**作業内容:**
下に示す熊谷と小島のプレー評価に関する文書から、「2017年にアンカーに抜擢さ」に始まり「ころがあるのかなと思います。」に終わる範囲を原文どおりに返してください。

**文書:**
* * * * * * * * *
新潟戦ではスタメン出場していた小島が33分に負傷交代し、熊谷が途中出場しました。
熊谷は町田戦、新潟戦と、スタメンを外されていたことになります。
2017年にアンカーに抜擢された熊谷は、そこからレギュラーとして出場し続け、昨年もチーム内で最多出場選手となっていました。
それだけに、熊谷がスタメンを外れたというのは、大きなニュースでもあったはずです。
チームが勝ち星から遠ざかっていることも大きいのでしょうが、熊谷自身も良いプレーができていなかった印象でした。
単純にコンディションももう一つなのか悩みでもあったのか、プレーにキレがなかったように思います。
また、以前からブログでは話していましたが、熊谷は決して守備がうまいというわけではないと思います。
あくまでもフィジカルコンタクトに強く、対人守備でのボール奪取に秀でた選手。
だから、前からハイプレスをかけて相手チームの選択を限定し、アンカーのところでボールを奪う状況を作れれば強さを発揮することができる。
しかし、昨日も話したように、今はプレスをはめきれていない印象ですし、ハイプレスも諦めたように見えます。
そうなると、ボランチは自らピッチ全体のバランスを取ったり、カバーリングしたりといった能力が求められる。
その状況だと気の利いた守備が得意ではない熊谷などは、苦戦してしまうところがあるのかなと思います。
さらに攻撃面でも、前を向いてボールを持てば鋭いパスを出したり大きな展開を作ることが出来る。
そのため、相手を完全に押し込めば持ち味を出せる選手ですが、そうではなく細かくパスを繋いでゲームを作るような展開を求められると良さが発揮できないところがあるように感じます。
そのあたりが、ここ2試合スタメンで外された要因ではないでしょうか。
一方でここ最近スタメンでの出場が増えている小島も、確かに矢田などよりは守備時のスタートポジションがしっかりしているように思います。
それもあって、大宮戦では1ボランチに抜擢されたのでしょうか。
しかし、そこからボールへのアプローチや球際での勝負、守備への戻りなどは緩い印象です。
また、攻撃面でもパスワークが作られた中に入って、うまくボールに絡みパスセンスを発揮する展開は得意なのだと思います。
一方で自らパスを散らしたり展開をするなどして、ゲームメイクをする能力に関しては意外と期待しづらい選手なのかもしれません。
小島もコンディションなどがもう1つな印象もあるのでその影響も大きいのかもしれませんが、"この選手がピッチに入れば絶対にボールが回る"というようなタイプではないようにも感じます。
熊谷も金沢では2列目でプレーしていましたし、小島も愛媛では守備的ボランチの藤田とコンビを組んでいました。
* * * * * * * * *
**収集資料:**
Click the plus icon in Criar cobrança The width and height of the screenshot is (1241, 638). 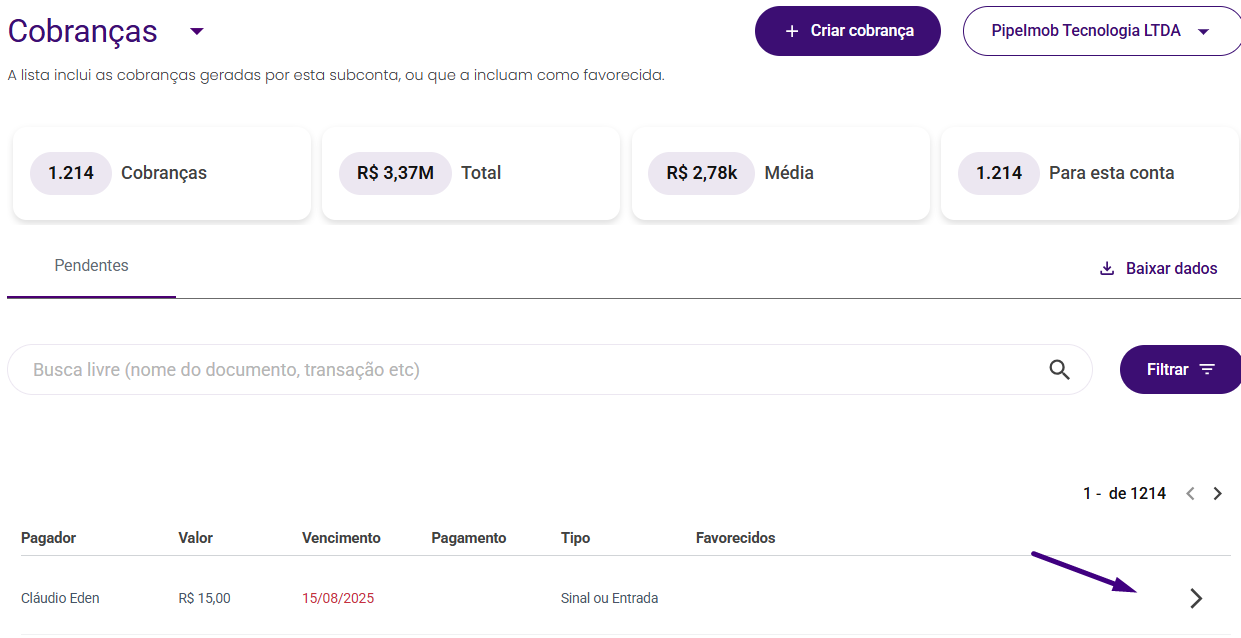(792, 31)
* * * * * * * * *
**正答:**
2017年にアンカーに抜擢された熊谷は、そこからレギュラーとして出場し続け、昨年もチーム内で最多出場選手となっていました。
それだけに、熊谷がスタメンを外れたというのは、大きなニュースでもあったはずです。
チームが勝ち星から遠ざかっていることも大きいのでしょうが、熊谷自身も良いプレーができていなかった印象でした。
単純にコンディションももう一つなのか悩みでもあったのか、プレーにキレがなかったように思います。
また、以前からブログでは話していましたが、熊谷は決して守備がうまいというわけではないと思います。
あくまでもフィジカルコンタクトに強く、対人守備でのボール奪取に秀でた選手。
だから、前からハイプレスをかけて相手チームの選択を限定し、アンカーのところでボールを奪う状況を作れれば強さを発揮することができる。
しかし、昨日も話したように、今はプレスをはめきれていない印象ですし、ハイプレスも諦めたように見えます。
そうなると、ボランチは自らピッチ全体のバランスを取ったり、カバーリングしたりといった能力が求められる。
その状況だと気の利いた守備が得意ではない熊谷などは、苦戦してしまうところがあるのかなと思います。